Y a-t-il encore des frères à appeler lorsque l'horreur terroriste se double de son exploitation cynique par le politique corrompu ? La lame aiguisée de
Ricardo Menéndez Salmón.
Sur le blog Charybde 27 : https://charybde2.wordpress.com/2022/04/16/note-de-lecture-
le-correcteur-ricardo-menendez-salmon/
Le 11 mars 2004, dix bombes explosent entre 7 h 32 et 7 h 39 dans plusieurs gares et trains de banlieue de l'agglomération madrilène, provoquant 192 morts et 1 858 blessés.
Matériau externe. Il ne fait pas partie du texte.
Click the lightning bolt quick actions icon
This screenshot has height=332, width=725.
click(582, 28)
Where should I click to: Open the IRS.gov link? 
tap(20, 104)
Tandis que la nouvelle se répand instantanément – et que le très néo-libéral et conservateur chef de gouvernement de l'époque, José Maria Aznar, avec la complicité brûlante de son ministre de l'Intérieur, Ángel Acebes, accuse immédiatement avec force l'ETA basque, avant que les attentats ne soient quelques jours plus tard attribués à Al-Qaida -, un écrivain devenu « uniquement » correcteur, spécialiste notamment de
Dostoïevski, assiste impuissant à la sidération générale, au choc et à l'effroi, et à l'envahissement, très logique ou pleinement irrationnel, de l'intime par le politique.
Juste après la publication du petit chef-d'oeuvre qu'était déjà sa « Nuit féroce » en 2006,
Ricardo Menéndez Salmón se lançait dans une trilogie de courts romans consacrés à l'horreur du monde contemporain, que conclut en 2009 ce « Correcteur », traduit en français en 2011 chez
Jacqueline Chambon par
Delphine Valentin.
Face à l'horreur des attentats de Madrid de 2004, le grand romancier des Asturies s'intéresse pourtant moins aux phénomènes directs de sidération qui l'entourent (comme le fait avec une immense justesse le
Pierre Demarty éruptif et songeur de «
Manhattan Volcano »), mais plus profondément à ce qu'elle provoque plus insidieusement en nous, sur des terrains intimes souvent minés au préalable par des storytellings délétères, agencés intentionnellement ou non, et par une habitude du mensonge politique bien trop enracinée désormais, en Espagne comme ailleurs.
Ainsi, à travers ce narrateur inattendu, écrivain ayant volontairement renoncé à l'écriture, correcteur vivant en prise avec le contemporain mais plus encore avec
Dostoïevski, Onetti, Kawabata ou
Cheever en guise de véritable vademecum,
Ricardo Menéndez Salmón réintroduit subrepticement du complexe là où la simplification voudrait tant régner, des ruses de la raison là où la pulsion brute cherche à prédominer, du cerveau qui pense un peu plutôt que de la moelle épinière qui agit par réflexe, et de la résonance intime – même joyeusement trafiquée vers un plus haut indice d'octane – plutôt que du salmigondis géopolitique.
Pour cette autre «
Anatomie d'un instant » (le roi d'Espagne s'adressera à cette occasion pour la première fois directement à son peuple depuis le coup d'État avorté en 1981 qu'analyse si brillamment
Javier Cercas), les échos construits par l'auteur se porteront ainsi plutôt, avec un brio et une ruse rares, vers les effondrements éthiques qui hantent le
Mathieu Larnaudie des « Effondrés » et de «
Acharnement », et davantage encore vers l'étude poétique de cas paranoïaque conduite, en Suède, par le
Jonas Hassen Khemiri de «
J'appelle mes frères » (2012). Lorsque le terrorisme parvient à conquérir les coeurs et les esprits avec la complicité de certains gouvernants apprentis sorciers, il a de facto déjà gagné – et souvent bien au-delà de ses attentes.